PS — Welcome to the “Puppets” tag.
Holga Shoot Uno
Here’re some of Jill’s pics from our recent Autumn leaf safari in Ottawa taken on the bright pink Holga she snagged for me in Tdot:
Here’s one of mine, a triptygraph:
The Asylum One Sheet
Here’s the poster for the movie I’m pitching tomorrow:
Thanks to phrenzee, the photog, for permission to use those wonderful images. The Flickr stream is awesome.
My Time Lapse Methodology
Here’s how I’ve been making time lapse films, for those interested in the nuts and bolts on OS X:
- Win a poker tournament.
- Buy an SLR.
- Build a timer.
- Take a bunch of photos from a locked-off tripod or other still mount.
- Turn them into hi-rez JPEGs.
- Import them into Final Cut Pro.
- Select all the images and insert them into the timeline.
- Select everything in the timeline and set the duration to your desired frame rate (eg, one frame per image).
- Nest all the items. This step is key and took some intense googling to learn.
- Now you can pan-and-scan to create Ken Burns effect-style motion over your images by keyframing the Motion panel (or wireframe manipulation).

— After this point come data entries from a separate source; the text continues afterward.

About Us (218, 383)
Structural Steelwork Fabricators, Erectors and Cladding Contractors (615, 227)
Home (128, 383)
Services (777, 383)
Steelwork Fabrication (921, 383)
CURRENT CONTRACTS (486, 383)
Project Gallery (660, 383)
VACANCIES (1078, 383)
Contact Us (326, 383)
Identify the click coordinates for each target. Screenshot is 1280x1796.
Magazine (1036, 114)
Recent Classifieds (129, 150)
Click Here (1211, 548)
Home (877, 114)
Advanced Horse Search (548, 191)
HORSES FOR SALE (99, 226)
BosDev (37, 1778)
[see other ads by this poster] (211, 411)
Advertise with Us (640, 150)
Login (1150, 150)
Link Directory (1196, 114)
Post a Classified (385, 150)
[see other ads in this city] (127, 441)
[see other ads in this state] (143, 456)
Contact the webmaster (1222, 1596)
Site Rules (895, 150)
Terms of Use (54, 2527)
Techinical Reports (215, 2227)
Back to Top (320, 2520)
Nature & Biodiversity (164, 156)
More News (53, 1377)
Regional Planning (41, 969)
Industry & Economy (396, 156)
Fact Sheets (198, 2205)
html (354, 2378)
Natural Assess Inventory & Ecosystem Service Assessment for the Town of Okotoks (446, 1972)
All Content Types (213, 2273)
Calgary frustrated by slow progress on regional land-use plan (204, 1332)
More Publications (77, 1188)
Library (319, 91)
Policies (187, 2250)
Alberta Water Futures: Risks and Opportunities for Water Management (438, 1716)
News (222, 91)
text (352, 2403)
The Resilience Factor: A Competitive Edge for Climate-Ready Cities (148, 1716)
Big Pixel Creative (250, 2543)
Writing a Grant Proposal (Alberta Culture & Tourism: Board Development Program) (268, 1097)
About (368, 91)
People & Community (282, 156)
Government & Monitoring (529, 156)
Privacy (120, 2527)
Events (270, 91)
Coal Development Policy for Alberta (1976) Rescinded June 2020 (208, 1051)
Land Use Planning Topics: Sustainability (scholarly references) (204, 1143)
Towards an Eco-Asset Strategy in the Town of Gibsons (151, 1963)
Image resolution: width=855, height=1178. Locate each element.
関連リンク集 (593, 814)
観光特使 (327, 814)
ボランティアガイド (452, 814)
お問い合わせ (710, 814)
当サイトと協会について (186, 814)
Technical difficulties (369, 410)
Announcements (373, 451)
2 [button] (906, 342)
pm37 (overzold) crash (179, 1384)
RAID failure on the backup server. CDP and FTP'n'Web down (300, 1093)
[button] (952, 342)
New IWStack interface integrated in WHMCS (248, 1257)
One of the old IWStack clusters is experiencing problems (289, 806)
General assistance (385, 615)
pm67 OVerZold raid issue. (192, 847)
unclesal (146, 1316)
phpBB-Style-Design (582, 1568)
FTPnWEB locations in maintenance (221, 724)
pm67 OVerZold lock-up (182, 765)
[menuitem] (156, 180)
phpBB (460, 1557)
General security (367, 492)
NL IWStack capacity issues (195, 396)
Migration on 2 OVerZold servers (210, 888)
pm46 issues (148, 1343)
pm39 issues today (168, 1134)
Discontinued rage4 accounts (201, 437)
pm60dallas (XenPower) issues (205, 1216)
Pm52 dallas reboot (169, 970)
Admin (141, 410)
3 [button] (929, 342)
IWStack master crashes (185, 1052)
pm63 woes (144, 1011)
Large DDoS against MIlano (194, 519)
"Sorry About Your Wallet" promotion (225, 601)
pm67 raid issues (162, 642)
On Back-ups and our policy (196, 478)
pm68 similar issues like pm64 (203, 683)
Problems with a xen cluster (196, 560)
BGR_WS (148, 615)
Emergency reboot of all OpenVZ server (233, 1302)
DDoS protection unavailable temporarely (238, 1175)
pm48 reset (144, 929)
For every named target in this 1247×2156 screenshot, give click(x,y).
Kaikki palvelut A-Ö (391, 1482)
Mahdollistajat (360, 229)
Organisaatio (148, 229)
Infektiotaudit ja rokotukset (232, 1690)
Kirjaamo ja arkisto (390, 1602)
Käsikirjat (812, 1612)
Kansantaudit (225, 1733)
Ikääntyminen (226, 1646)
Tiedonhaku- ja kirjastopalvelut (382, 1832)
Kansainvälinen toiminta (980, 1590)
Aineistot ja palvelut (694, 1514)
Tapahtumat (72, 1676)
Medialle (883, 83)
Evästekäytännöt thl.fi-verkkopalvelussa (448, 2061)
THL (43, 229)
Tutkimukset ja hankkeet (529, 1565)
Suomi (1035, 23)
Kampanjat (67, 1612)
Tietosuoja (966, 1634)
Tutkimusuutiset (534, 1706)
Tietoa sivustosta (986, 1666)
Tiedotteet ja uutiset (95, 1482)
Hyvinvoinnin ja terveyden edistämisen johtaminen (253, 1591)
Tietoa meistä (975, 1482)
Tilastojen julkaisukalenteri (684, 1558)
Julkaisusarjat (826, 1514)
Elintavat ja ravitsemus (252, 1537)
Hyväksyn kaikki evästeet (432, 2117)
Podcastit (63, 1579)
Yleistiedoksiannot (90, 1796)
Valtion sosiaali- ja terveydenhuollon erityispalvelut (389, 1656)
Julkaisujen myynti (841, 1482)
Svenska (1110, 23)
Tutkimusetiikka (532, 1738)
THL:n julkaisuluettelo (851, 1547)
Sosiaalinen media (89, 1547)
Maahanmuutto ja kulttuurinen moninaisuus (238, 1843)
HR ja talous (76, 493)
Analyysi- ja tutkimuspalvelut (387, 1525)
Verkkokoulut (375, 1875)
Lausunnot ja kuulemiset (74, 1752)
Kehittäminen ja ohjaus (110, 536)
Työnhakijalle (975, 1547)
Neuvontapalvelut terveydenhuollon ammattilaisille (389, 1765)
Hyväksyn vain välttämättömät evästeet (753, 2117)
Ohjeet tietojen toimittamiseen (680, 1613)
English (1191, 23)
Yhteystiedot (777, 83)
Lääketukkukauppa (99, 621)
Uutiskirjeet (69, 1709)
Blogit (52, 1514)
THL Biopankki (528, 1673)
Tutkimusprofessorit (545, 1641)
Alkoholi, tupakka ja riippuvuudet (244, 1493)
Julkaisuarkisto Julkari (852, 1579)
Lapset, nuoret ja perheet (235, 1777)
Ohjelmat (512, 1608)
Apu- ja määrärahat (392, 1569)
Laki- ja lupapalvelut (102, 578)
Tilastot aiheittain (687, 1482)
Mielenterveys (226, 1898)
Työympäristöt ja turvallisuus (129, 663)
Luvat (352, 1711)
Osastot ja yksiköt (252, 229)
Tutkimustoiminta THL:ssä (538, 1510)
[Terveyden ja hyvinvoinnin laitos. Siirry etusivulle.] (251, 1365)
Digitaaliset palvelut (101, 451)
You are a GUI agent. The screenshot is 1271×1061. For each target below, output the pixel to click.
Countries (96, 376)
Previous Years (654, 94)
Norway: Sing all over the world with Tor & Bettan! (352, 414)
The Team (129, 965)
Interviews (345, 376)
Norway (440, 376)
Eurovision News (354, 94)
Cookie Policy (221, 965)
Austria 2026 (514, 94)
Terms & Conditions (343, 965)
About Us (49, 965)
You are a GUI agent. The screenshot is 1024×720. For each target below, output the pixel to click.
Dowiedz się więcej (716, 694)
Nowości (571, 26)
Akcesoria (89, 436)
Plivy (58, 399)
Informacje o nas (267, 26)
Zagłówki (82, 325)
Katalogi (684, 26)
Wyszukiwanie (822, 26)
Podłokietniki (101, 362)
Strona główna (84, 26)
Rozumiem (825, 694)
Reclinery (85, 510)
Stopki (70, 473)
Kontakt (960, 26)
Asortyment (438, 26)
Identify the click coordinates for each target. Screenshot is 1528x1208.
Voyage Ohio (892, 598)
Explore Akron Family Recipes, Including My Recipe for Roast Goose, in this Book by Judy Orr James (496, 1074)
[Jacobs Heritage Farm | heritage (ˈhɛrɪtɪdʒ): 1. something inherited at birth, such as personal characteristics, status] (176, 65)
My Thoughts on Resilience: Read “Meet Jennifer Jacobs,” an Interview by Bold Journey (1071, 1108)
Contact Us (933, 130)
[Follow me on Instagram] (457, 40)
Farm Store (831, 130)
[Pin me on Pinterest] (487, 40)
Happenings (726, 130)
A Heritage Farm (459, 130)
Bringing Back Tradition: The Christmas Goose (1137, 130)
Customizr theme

If you’re shooting RAW on, say, the Canon Rebel then you get a rez which is a weird combination of 4k and 2k — something like 4200×2700 pixels, roughly (probably 4×3). This is a great deal larger than 1080p HD, so a cropped 16×9 pan-and-scan won’t lose resolution in any current playback environment, and could actually be made higher than HD rez so that when TVs improve your video will look better.
Oh, yeah, and:
- Render.
- Come back in an hour or two.
- Edit the clip down.
Dawn Over London
I made this film this morning out my front window using the intervalometer I built this weekend. Watch the clouds above the house — and what are those lights pulling away in the dark?
This is my first video in 1080p (though I guess I only exported 720p from Final Cut — the RAW data is higher-than-1080p-HD-rez).